Columnist, The

Reviewed By Jay Seaver
Posted 08/22/20 01:05:53

"So Much For The Tolerant Left: The Movie"
2 stars (Pretty Bad)

SCREENING AT THE 2020 FANTASIA INTERNATIONAL FILM FESTIVAL: You can see the strong idea that the rest of "The Columnist" was built around being put front-and-center during a climactic scene toward the end, and that's a thing people make movies like this should try to do. Put a nice cast around it and polish it up fairly nicely, and that should have the movie in good shape. And it is, much of the time, but in the moments when it's not, one gets the impression that the filmmakers haven't completely thought this through, leaving a movie that feels like they haven't thought their good idea through.

The columnist of the title is Femke Boot (Katja Herbers), who is working on her first novel to build off her fame as a regular newspaper columnist, while daughter Anna (Claire Porro) seeks to follow in her footsteps even as she's kicked off the school newspaper for a column the headmaster doesn't like. Like a lot of people, she has trouble dealing with social media, regularly swearing off Twitter and the like for the vitriol with which some respond to her work but logged back in the next morning. She spars on a panel show with horror writer Stephen Dood (Bram van der Kelen) but finds herself connecting when they meet under other circumstances. The tweets that get under her skin more than others come from a neighbor who is extraordinarily nasty online but different in person, to the point where something small can set her off.

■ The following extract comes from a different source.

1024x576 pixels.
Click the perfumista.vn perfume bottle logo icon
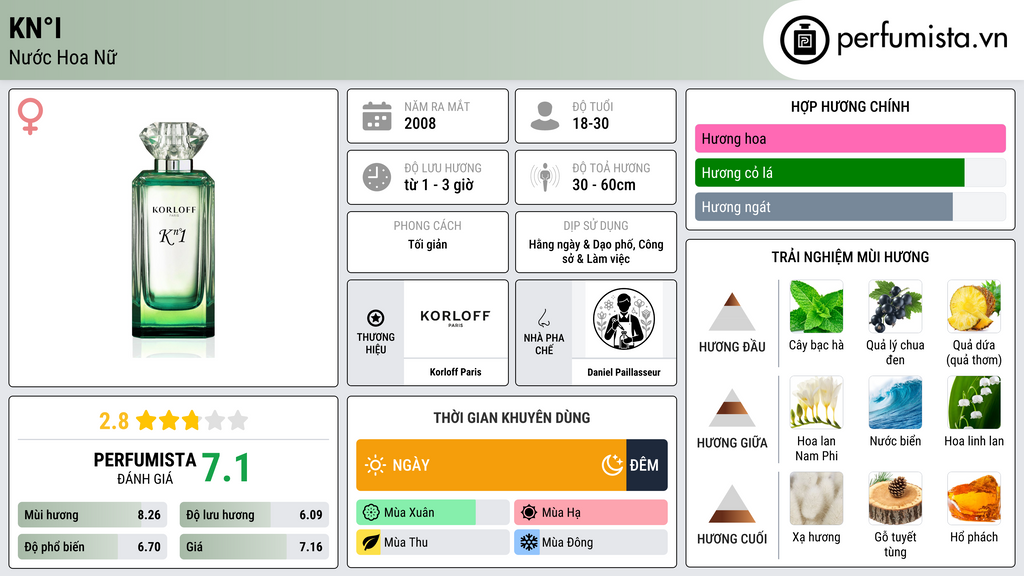click(804, 40)
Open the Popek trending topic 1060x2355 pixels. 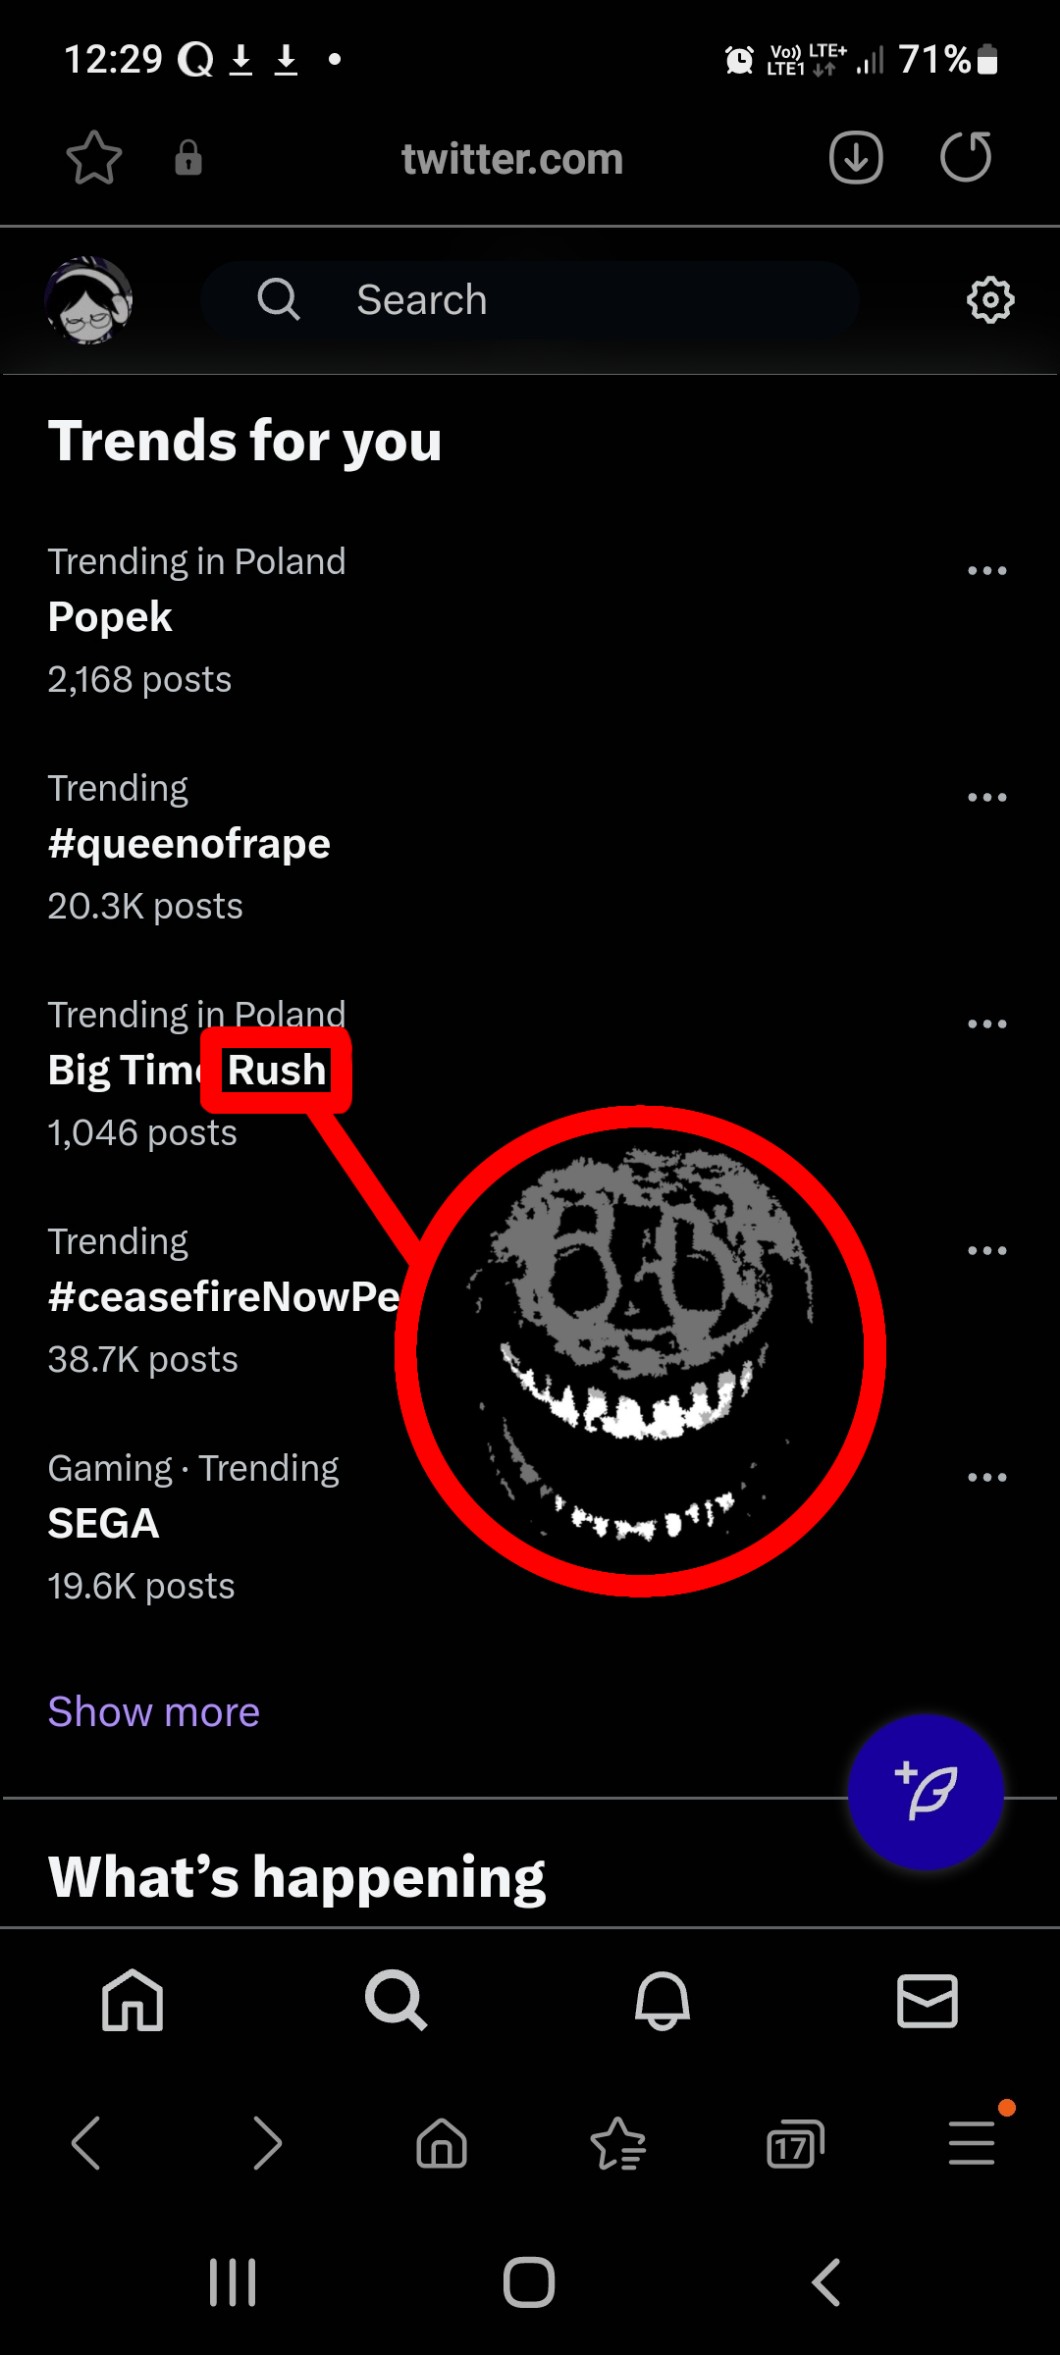110,618
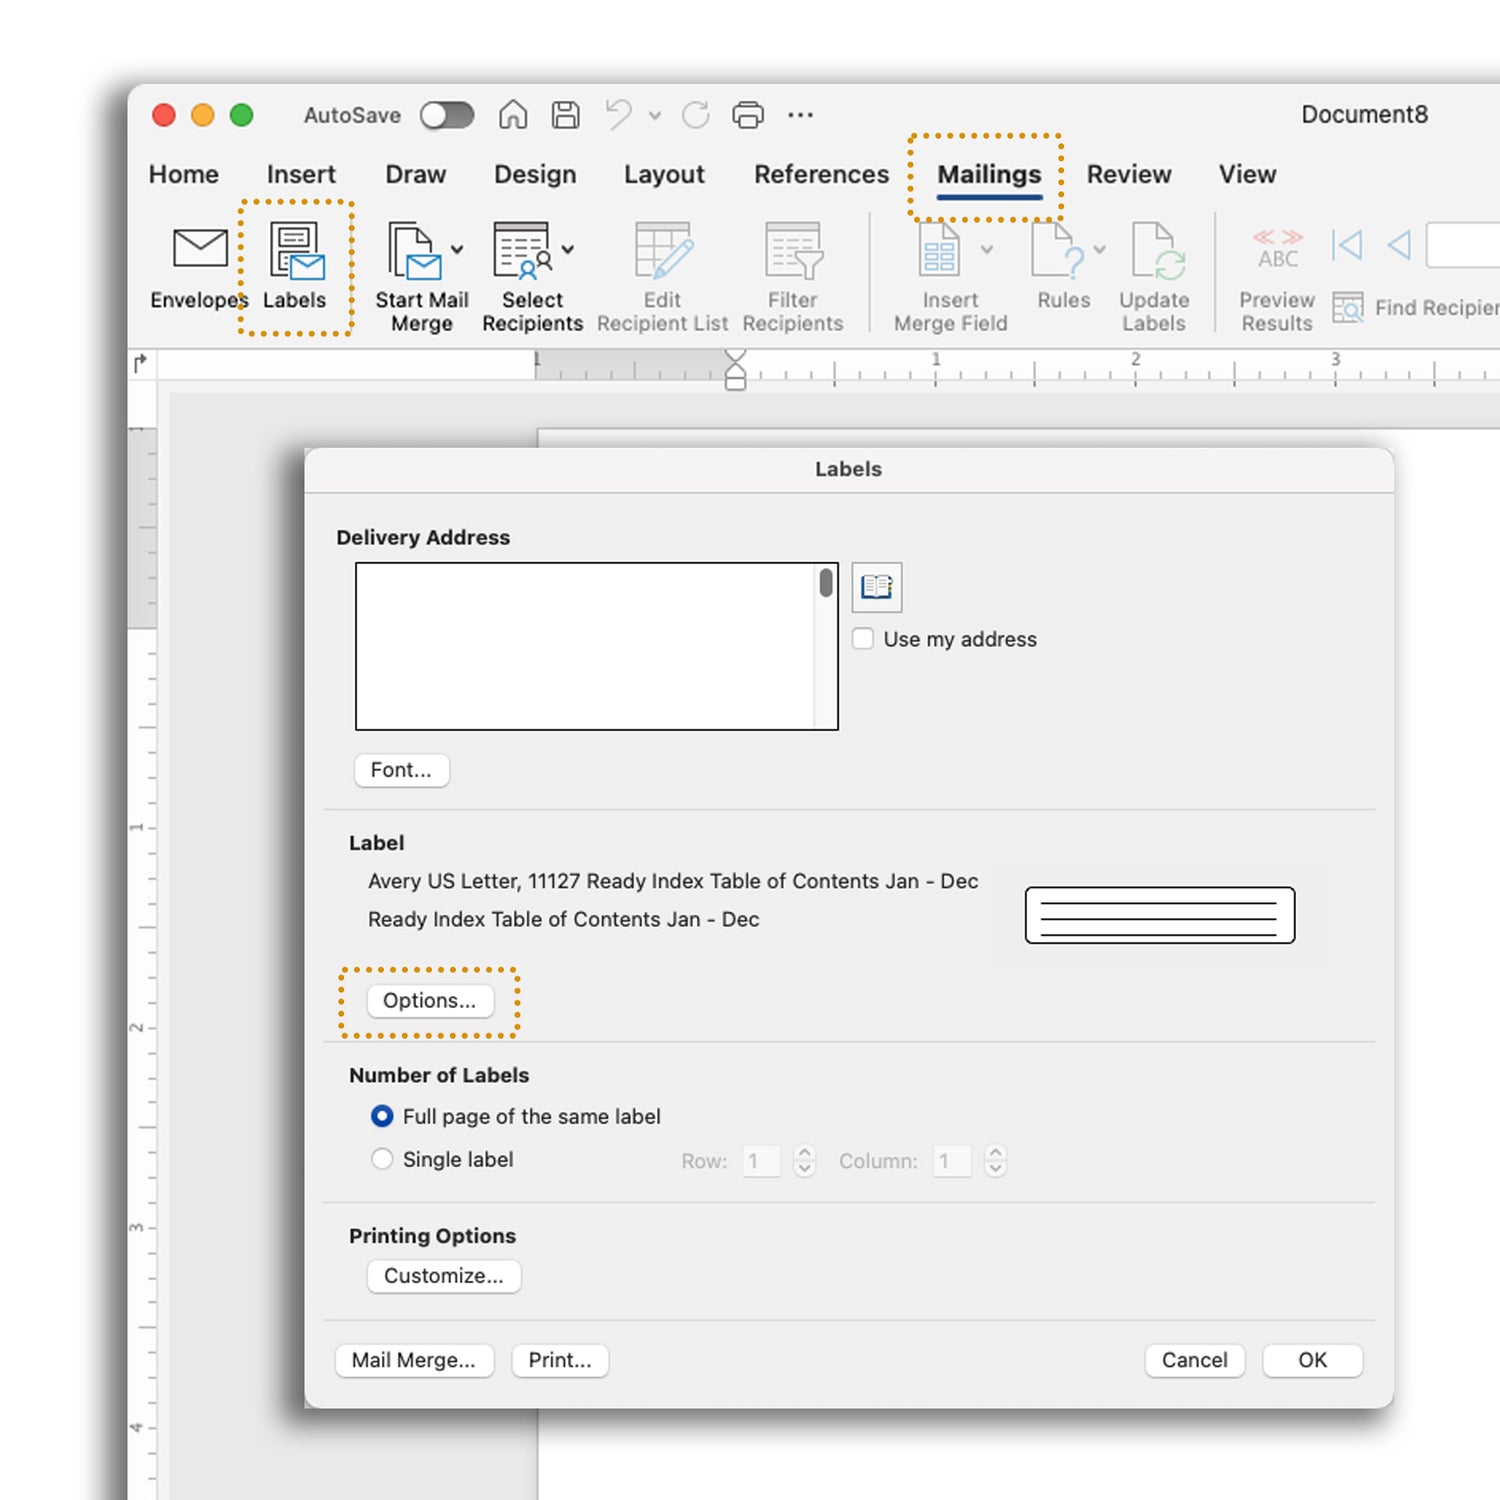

It escalates quickly, and between them director Ivo van Aart and writer Daan Windhorst don't necessarily seem to know where to go from there, or necessarily even how to get there. There's not a whole lot of room to examine how online pile-ons can make a person feel unsafe, or even genuinely in danger; on the other side, there's not enough twisted satisfaction in eliminating trolls. There's a bit implied in there about how murder seems to fuel Femke's ability to write her book, but only in a moment or two, and numerous instances that show that Femke is sort of a hypocrite where free speech and civility is concerned depending on whether it's directed at her or coming from her (or her daughter) just kind of sit there, like Windhorst and van Aart are content to have simply raised a point rather than having actually said much about it.

Which would be fine, if it was a better serial killer movie, but there's not a lot to the kills, with only one or two moments when the staging is particularly impressive or the method is creative or ironic. For much of the movie, there's nobody working against Femke (even though she seems like a pretty sloppy killer), and when there is, the idea of it seems to be much more interesting than anything they actually do with it. This whole story is built around a hot-button idea, but only has brief moments when the satire seems sharp or the violence transgressive. It covers enough bases that there's something there, but not in much depth or even with much energy.

And that's a bummer, because most of what one's seeing on screen is done capably. Katja Hebers doesn't have to entirely carry the movie on her back, but she could. She makes Femke funny and easy to watch and always seems to have just the right look on her face when she's effectively acting opposite tweets and message board comments, that strange combination of zoned-out and obsessive that can easily look blank or fake. She's able to switch it up and lay into her victims, or look like she knows this whole thing has gotten away with her. She's got good complements in Bram van der Kelen, whose Steven quickly charms after being introduced as ridiculous, and Claire Porro, who strips a lot of the unconscious weight on Femke's psyche down to make Anna feel like her mother's daughter.

It's nicely mounted, enough so that if someone is just looking for an hour and a half of darkly comic thrills, it will probably more or less work. It's built to invite a little more thought, and doesn't necessarily hold up for that, and the question is whether it exposes itself as fairly hollow while one is watching, on the way out of the theater afterward, or during a revisit.